● Items listed in a dataset:
· · ·
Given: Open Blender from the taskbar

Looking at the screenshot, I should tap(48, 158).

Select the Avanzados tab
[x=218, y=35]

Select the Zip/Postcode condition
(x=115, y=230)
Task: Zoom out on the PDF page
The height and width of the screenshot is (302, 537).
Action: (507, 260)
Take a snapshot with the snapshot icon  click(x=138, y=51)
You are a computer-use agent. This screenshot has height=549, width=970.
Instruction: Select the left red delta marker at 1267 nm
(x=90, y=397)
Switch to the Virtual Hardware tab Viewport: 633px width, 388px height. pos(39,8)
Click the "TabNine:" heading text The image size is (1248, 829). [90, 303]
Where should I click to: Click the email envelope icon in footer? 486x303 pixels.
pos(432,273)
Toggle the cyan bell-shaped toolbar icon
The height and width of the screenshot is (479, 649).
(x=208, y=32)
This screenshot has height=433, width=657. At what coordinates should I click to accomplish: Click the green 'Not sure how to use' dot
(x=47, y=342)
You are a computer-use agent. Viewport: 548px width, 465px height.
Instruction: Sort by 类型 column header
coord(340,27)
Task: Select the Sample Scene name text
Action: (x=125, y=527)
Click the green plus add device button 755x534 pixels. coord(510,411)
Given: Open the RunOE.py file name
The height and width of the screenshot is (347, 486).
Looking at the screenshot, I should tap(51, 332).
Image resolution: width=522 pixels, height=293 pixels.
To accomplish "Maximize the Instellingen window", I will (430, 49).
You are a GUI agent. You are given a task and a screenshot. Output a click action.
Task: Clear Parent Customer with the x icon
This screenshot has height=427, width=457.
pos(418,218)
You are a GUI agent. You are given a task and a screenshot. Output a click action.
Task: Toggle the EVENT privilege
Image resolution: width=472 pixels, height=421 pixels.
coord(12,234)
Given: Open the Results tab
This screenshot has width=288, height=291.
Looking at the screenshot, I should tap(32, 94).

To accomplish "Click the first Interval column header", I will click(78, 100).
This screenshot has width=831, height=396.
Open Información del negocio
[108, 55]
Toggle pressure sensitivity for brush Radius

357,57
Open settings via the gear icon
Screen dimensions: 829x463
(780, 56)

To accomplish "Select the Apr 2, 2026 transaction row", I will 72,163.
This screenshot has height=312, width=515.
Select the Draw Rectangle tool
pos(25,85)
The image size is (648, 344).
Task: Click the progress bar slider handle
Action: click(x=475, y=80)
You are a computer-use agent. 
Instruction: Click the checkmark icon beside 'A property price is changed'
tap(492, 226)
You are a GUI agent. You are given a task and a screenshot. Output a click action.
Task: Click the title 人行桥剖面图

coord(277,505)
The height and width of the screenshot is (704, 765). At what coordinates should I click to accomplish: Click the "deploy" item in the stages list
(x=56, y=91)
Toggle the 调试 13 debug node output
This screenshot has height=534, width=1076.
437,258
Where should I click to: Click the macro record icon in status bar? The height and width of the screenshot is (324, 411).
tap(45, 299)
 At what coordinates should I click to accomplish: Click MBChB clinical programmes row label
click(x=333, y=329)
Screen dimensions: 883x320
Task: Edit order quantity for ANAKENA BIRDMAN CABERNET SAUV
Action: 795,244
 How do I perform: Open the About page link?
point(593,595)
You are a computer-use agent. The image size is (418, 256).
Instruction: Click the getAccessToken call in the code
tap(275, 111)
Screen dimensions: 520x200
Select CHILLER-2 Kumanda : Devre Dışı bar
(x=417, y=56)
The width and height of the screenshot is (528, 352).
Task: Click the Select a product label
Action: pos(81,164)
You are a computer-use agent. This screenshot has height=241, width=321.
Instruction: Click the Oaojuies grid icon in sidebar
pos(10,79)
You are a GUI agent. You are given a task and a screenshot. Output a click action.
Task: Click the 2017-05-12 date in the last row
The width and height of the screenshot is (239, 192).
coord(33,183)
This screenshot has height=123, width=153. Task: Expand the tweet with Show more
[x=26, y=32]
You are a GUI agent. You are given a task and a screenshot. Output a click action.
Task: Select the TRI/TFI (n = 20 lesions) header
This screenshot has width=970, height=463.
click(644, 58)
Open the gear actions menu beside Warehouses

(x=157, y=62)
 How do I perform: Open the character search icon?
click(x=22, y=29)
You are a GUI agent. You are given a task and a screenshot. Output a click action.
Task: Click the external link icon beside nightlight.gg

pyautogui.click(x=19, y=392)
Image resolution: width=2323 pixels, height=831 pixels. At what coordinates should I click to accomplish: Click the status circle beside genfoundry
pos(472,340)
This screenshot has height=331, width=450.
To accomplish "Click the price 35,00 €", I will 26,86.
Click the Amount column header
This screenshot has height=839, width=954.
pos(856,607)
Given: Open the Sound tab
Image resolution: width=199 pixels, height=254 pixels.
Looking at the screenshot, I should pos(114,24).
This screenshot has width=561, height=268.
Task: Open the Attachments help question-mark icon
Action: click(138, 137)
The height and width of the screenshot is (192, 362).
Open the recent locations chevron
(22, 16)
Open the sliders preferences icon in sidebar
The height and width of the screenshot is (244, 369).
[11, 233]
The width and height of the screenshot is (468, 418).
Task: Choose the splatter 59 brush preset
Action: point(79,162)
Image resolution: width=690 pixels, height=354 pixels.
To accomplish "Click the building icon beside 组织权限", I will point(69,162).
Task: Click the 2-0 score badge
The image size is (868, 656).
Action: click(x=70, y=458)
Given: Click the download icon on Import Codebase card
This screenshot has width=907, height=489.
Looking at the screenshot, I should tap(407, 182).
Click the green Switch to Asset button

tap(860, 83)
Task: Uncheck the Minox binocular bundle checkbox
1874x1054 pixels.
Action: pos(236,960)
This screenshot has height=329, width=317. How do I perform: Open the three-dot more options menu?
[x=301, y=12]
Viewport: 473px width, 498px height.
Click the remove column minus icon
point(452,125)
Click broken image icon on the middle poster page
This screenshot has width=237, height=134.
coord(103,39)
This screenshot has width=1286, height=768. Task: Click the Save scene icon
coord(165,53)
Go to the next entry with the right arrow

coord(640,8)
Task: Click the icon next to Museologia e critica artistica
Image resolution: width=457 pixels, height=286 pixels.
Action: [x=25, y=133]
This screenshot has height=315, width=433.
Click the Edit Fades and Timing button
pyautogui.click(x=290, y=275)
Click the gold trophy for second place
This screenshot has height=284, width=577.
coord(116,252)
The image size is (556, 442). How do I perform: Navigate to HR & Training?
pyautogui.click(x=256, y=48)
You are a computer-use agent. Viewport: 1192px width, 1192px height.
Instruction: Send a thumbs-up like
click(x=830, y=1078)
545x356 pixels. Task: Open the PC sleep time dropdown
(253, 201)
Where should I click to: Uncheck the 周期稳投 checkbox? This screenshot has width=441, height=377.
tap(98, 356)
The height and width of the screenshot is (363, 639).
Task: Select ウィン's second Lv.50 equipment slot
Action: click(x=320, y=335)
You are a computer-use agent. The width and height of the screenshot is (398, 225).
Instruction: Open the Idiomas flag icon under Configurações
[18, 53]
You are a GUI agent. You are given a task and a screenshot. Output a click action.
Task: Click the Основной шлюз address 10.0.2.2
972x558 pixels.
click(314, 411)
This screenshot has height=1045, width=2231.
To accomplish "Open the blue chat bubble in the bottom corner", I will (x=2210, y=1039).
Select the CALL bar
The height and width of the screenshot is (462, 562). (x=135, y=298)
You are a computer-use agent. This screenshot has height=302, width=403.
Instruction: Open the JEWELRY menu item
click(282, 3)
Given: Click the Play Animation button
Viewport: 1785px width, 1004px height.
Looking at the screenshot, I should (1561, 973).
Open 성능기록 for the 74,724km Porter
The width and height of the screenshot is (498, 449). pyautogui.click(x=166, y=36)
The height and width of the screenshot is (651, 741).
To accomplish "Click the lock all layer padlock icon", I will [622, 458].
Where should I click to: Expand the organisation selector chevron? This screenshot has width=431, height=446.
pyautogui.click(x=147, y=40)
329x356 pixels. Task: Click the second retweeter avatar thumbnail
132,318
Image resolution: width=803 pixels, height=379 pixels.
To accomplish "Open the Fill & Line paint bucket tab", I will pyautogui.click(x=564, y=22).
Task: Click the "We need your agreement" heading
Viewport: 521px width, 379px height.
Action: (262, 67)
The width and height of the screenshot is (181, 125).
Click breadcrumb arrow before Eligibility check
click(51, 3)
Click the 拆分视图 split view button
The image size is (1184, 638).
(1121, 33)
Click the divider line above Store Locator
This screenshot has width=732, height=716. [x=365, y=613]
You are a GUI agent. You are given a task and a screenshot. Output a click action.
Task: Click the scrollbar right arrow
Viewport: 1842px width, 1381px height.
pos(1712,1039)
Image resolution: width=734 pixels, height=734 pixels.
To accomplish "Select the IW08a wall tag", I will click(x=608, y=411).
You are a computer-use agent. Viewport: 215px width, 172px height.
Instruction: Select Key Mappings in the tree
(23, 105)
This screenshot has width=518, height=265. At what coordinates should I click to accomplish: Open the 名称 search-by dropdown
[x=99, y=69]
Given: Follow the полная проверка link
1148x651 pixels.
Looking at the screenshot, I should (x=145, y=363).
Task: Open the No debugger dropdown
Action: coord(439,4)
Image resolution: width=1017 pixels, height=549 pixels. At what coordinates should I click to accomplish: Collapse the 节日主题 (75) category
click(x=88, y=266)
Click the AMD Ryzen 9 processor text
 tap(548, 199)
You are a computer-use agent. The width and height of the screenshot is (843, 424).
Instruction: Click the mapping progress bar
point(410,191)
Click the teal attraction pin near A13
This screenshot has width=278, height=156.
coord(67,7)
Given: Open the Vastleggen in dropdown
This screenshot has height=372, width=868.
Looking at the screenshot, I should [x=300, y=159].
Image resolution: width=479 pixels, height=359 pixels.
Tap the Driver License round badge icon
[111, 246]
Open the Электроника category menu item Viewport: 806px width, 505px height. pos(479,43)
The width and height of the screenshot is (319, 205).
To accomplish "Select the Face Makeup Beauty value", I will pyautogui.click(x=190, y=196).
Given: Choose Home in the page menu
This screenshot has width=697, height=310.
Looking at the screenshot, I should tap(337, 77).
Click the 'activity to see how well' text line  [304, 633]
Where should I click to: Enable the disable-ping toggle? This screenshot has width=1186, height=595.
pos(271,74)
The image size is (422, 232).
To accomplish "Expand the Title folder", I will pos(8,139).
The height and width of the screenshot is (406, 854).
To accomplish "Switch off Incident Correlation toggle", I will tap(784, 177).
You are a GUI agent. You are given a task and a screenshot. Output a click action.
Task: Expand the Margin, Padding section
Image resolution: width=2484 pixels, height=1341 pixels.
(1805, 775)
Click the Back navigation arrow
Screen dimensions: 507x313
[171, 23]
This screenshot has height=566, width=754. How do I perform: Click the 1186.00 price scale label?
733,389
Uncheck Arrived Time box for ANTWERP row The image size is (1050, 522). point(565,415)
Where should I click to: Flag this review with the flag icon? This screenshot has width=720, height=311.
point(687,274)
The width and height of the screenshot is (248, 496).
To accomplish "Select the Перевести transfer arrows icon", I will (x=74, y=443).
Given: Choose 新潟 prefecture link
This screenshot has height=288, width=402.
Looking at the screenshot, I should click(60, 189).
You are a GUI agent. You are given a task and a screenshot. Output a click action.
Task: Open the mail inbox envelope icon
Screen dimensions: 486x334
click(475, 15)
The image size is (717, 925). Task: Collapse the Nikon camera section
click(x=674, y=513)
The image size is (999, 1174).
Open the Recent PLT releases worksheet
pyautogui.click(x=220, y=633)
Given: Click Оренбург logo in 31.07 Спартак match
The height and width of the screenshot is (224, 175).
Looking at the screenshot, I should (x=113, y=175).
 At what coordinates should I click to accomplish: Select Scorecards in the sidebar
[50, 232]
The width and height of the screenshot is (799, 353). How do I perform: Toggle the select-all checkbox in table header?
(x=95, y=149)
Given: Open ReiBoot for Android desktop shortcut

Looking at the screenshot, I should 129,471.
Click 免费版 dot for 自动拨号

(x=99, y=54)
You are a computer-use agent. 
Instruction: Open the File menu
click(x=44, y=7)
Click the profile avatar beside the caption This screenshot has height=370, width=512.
· · ·
● REQUIREMENT:
The answer consists of the lines above that include the word "computer", each copied exactly.

● RESPONSE FOR THIS EXERCISE:
You are a computer-use agent. This screenshot has height=549, width=970.
You are a computer-use agent. Viewport: 548px width, 465px height.
You are a computer-use agent. 
You are a computer-use agent. The image size is (418, 256).
You are a computer-use agent. This screenshot has height=241, width=321.
You are a computer-use agent. Viewport: 1192px width, 1192px height.
You are a computer-use agent. The width and height of the screenshot is (398, 225).
You are a computer-use agent. This screenshot has height=302, width=403.
You are a computer-use agent. Viewport: 215px width, 172px height.
You are a computer-use agent. The width and height of the screenshot is (843, 424).
You are a computer-use agent. 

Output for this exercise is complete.